Мервин нашел в Дереке умного и энергичного соратника по борьбе, и они стали регулярно встречаться в «Альберте» или «Одли» на Саут-Одли-стрит и составлять планы своей кампании. В отличие от Мервина, у Дерека не было столкновений с советскими властями, и, решившись сотрудничать с Мервином, он рисковал гораздо большим, чем просто отказом в визе. Однако каждый радовался, что теперь имеет хоть одного верного союзника. Они обменялись адресами Милы и Элеоноры, так что девушки могли встречаться и делиться своими переживаниями и новостями.
Еще раз возвращаться в Советский Союз было слишком опасно, даже Мервин понимал, что искушать судьбу и дальше было бы неблагоразумно. Но в ближайшее время ожидался официальный визит в Лондон советского премьер-министра Алексея Косыгина, что представлялось Мервину превосходной возможностью вновь прибегнуть к испытанной им тактике. Мервин решил передать ему свое прошение в соответствии с издавна существующей традицией. Он заранее отправил письмо королеве, которую должен был посетить Косыгин, с просьбой поднять его вопрос, но получил только официальное уведомление, что ее величество ознакомилась с его письмом. Тогда он связался со специальной службой, охраняющей членов королевского семейства, английских и иностранных государственных деятелей, чтобы ему указали время и место, где он мог бы вручить Косыгину свое письмо, не вызывая осложнений. Принимавший его офицер разговаривал с ним очень сухо, и после встречи Мервин, к своему удивлению и крайнему возмущению, заметил, что за ним стали следить агенты спецслужбы. Он отправился на Даунинг-стрит и остановился в ожидании Косыгина напротив дома № 10, однако охранявшие советского премьер-министра сотрудники КГБ приказали ему немедленно удалиться. У здания парламента он затесался в толпу зевак и сказал полисмену в штатском, что хочет вручить письмо.
— Вы не можете это сделать, — ответил полицейский.
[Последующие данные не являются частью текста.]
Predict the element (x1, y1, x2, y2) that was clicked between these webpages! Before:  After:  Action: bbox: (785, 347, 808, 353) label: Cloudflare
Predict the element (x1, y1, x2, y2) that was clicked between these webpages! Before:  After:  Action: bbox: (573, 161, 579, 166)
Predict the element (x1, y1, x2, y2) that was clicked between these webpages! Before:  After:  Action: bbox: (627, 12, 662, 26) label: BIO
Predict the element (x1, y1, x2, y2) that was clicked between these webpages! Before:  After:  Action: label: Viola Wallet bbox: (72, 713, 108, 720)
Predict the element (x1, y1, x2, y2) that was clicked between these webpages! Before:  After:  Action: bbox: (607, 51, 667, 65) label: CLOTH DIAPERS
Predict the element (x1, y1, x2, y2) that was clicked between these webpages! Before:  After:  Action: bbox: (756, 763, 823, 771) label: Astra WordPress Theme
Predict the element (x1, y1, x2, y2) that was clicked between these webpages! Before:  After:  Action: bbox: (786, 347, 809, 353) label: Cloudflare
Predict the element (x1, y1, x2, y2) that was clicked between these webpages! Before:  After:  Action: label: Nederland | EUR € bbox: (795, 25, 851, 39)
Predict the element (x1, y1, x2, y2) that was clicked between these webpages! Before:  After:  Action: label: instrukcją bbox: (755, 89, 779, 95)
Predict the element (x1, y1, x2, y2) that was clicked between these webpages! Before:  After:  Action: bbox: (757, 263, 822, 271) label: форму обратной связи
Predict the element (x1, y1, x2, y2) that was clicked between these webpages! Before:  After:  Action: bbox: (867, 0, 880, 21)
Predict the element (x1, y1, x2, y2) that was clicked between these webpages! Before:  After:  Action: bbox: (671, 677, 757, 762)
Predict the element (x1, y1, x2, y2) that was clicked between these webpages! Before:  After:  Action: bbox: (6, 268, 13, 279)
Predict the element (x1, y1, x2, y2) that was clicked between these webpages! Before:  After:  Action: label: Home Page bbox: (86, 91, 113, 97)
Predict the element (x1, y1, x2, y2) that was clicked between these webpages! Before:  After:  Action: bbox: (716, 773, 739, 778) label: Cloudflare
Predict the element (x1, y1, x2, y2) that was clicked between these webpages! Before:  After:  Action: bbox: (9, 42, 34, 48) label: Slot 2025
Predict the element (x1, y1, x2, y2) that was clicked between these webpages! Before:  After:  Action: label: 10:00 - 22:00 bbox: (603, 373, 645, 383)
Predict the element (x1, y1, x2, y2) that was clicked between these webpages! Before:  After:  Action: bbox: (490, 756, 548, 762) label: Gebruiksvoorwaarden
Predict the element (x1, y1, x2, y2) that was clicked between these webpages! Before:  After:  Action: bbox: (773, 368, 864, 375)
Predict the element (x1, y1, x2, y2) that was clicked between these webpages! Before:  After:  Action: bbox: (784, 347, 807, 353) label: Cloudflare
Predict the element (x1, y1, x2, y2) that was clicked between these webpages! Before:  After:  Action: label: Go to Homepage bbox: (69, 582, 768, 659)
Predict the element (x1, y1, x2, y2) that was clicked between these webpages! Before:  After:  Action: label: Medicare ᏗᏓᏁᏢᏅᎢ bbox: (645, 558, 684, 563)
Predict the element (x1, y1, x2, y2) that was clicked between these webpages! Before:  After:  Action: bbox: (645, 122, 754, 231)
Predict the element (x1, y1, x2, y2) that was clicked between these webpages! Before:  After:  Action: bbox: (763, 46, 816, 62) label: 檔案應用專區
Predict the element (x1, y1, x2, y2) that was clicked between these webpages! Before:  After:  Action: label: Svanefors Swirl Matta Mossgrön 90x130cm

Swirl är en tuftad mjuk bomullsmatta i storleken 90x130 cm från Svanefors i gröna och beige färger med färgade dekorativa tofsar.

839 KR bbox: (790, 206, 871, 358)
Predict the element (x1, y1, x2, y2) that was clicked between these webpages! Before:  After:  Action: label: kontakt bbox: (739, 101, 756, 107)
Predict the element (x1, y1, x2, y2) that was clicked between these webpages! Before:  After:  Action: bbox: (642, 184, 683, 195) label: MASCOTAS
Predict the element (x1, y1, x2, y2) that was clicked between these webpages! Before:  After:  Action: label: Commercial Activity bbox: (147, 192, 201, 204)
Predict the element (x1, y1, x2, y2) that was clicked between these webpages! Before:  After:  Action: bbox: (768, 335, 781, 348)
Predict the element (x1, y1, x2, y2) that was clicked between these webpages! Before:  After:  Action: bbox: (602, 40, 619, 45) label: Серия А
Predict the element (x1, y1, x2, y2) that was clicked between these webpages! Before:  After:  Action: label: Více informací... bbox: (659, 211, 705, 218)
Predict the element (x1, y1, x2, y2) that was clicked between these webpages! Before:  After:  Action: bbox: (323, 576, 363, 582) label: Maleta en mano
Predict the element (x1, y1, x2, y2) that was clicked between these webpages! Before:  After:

— Но я не нарушаю никакого закона!
— Если вы выйдете из толпы, — заявил ему инспектор, подрывая давнюю веру Мервина в британскую полицию, — мы отведем вас в участок и пришьем какое-нибудь дело.
Третью, и последнюю, попытку добраться до Косыгина он сделал около музея Виктории и Альберта, где советский премьер и Гарольд Вильсон должны были посетить выставку, посвященную англо-советскому сотрудничеству. И опять ему не удалось даже приблизиться к Косыгину. Но когда советский премьер уехал, Вильсон оставался стоять на тротуаре в ожидании своего автомобиля. Мервин рванулся вперед и сказал:
— Как насчет наших невест, мистер Вильсон?
Премьер-министр обернулся, и по выражению глаз Мервин понял, что тот его узнал.
— Я вас знаю! — сказал премьер и уселся в машину. А письмо так и осталось лежать у Мервина в кармане.
Вскоре у Мервина возникла новая идея. Не удастся ли ему раздобыть что-нибудь важное для Советов, что можно будет обменять на свободу для Милы? Какие-нибудь еще не обнаруженные рукописи Владимира Ленина — подобные материалы постоянно переводят и снабжают комментариями бывшие коллеги Милы по Институту марксизма-ленинизма. Русские особо интересуются письмами и работами Ленина, относящимися к 1907–1917 годам, когда он жил в Западной Европе, разжигая революцию и сварливо пикируясь с товарищами-коммунистами. Может быть, эти мертвые бумаги окажутся для Милы животворной силой.
Воодушевленный своей идеей, Мервин устремился в Британскую библиотеку, чтобы увидеть образец почерка Ленина. Он запросил заявление Ленина на получение читательского билета от имени Якоба Рихтера и стал изучать особенности написания латинских букв, делая себе заметки на случай, если ему подвернется одно из писем Ленина и он сможет его приобрести. Возвратив документы библиотекарю, Мервин с надеждой подумал, что, возможно, держал в руках ключ к освобождению Милы.
В поисках необнаруженных архивов Мервин стал обращаться к своим зарубежным друзьям. В Париже он нашел Григория Алексинского, который весной 1907 года был депутатом от социалистов Санкт-Петербурга во Второй Государственной думе. Алексинский был знаком с Лениным и переписывался с русским марксистом, экономистом Георгием Плехановым. Сын Алексинского, тоже Григорий, оказался довольно приятным человеком лет тридцати с небольшим и работал инспектором уголовной полиции. Мервин пригласил его пообедать.